1
0
mirror of synced 2025-12-21 11:01:41 -05:00
Files
airbyte/docs/integrations/sources/snowflake.md

18 KiB

Snowflake

Overview

The Snowflake source allows you to sync data from Snowflake. It supports both Full Refresh and Incremental syncs. You can choose if this connector will copy only the new or updated data, or all rows in the tables and columns you set up for replication, every time a sync is run.

This Snowflake source connector is built on top of the source-jdbc code base and is configured to rely on JDBC 3.14.1 Snowflake driver as described in Snowflake documentation.

Resulting schema

The Snowflake source does not alter the schema present in your warehouse. Depending on the destination connected to this source, however, the result schema may be altered. See the destination's documentation for more details.

Features

Feature Supported?(Yes/No) Notes
Full Refresh Sync Yes
Incremental - Append Sync Yes
Namespaces Yes

Getting started

Requirements

  1. You'll need the following information to configure the Snowflake source:
  2. Host
  3. Role
  4. Warehouse
  5. Database
  6. Schema
  7. Username
  8. Password
  9. JDBC URL Params (Optional)
  10. Create a dedicated read-only Airbyte user and role with access to all schemas needed for replication.

Setup guide

1. Additional information about Snowflake connection parameters could be found here.

This step is optional but highly recommended to allow for better permission control and auditing. Alternatively, you can use Airbyte with an existing user in your database.

To create a dedicated database user, run the following commands against your database:

-- set variables (these need to be uppercase)
SET AIRBYTE_ROLE = 'AIRBYTE_ROLE';
SET AIRBYTE_USERNAME = 'AIRBYTE_USER';

-- set user password
SET AIRBYTE_PASSWORD = '-password-';

BEGIN;

-- create Airbyte role
CREATE ROLE IF NOT EXISTS $AIRBYTE_ROLE;

-- create Airbyte user
CREATE USER IF NOT EXISTS $AIRBYTE_USERNAME
PASSWORD = $AIRBYTE_PASSWORD
DEFAULT_ROLE = $AIRBYTE_ROLE
DEFAULT_WAREHOUSE= $AIRBYTE_WAREHOUSE;

-- grant Airbyte schema access
GRANT OWNERSHIP ON SCHEMA $AIRBYTE_SCHEMA TO ROLE $AIRBYTE_ROLE;

COMMIT;

You can limit this grant down to specific schemas instead of the whole database.

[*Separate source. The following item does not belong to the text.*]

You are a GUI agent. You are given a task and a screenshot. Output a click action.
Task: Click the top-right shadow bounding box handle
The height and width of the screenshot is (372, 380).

Note that to replicate data from multiple Snowflake databases, you can re-run the command above to grant access to all the relevant schemas, but you'll need to set up multiple sources connecting to the same db on multiple schemas.

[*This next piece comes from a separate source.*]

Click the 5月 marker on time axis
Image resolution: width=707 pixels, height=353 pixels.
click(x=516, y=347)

Your database user should now be ready for use with Airbyte.

Authentication

Login and Password

Field Description
Host The host domain of the snowflake instance (must include the account, region, cloud environment, and end with snowflakecomputing.com). Example: accountname.us-east-2.aws.snowflakecomputing.com
Role The role you created in Step 1 for Airbyte to access Snowflake. Example: AIRBYTE_ROLE
Warehouse The warehouse you created in Step 1 for Airbyte to sync data into. Example: AIRBYTE_WAREHOUSE
Database The database you created in Step 1 for Airbyte to sync data into. Example: AIRBYTE_DATABASE
Schema The schema whose tables this replication is targeting. If no schema is specified, all tables with permission will be presented regardless of their schema.
Username The username you created in Step 2 to allow Airbyte to access the database. Example: AIRBYTE_USER
Password The password associated with the username.
JDBC URL Params (Optional) Additional properties to pass to the JDBC URL string when connecting to the database formatted as key=value pairs separated by the symbol &. Example: key1=value1&key2=value2&key3=value3

Key pair authentication

In order to configure key pair authentication you will need a private/public key pair. If you do not have the key pair yet, you can generate one using openssl command line tool Use this command in order to generate an unencrypted private key file:

openssl genrsa 2048 | openssl pkcs8 -topk8 -inform PEM -out rsa_key.p8 -nocrypt

Alternatively, use this command to generate an encrypted private key file:

openssl genrsa 2048 | openssl pkcs8 -topk8 -inform PEM -v1 PBE-SHA1-RC4-128 -out rsa_key.p8

Once you have your private key, you need to generate a matching public key. You can do so with the following command:

openssl rsa -in rsa_key.p8 -pubout -out rsa_key.pub

Finally, you need to add the public key to your Snowflake user account. You can do so with the following SQL command in Snowflake:

alter user <user_name> set rsa_public_key=<public_key_value>;

and replace <user_name> with your user name and <public_key_value> with your public key.

Network policies

By default, Snowflake allows users to connect to the service from any computer or device IP address. A security administrator (i.e. users with the SECURITYADMIN role) or higher can create a network policy to allow or deny access to a single IP address or a list of addresses.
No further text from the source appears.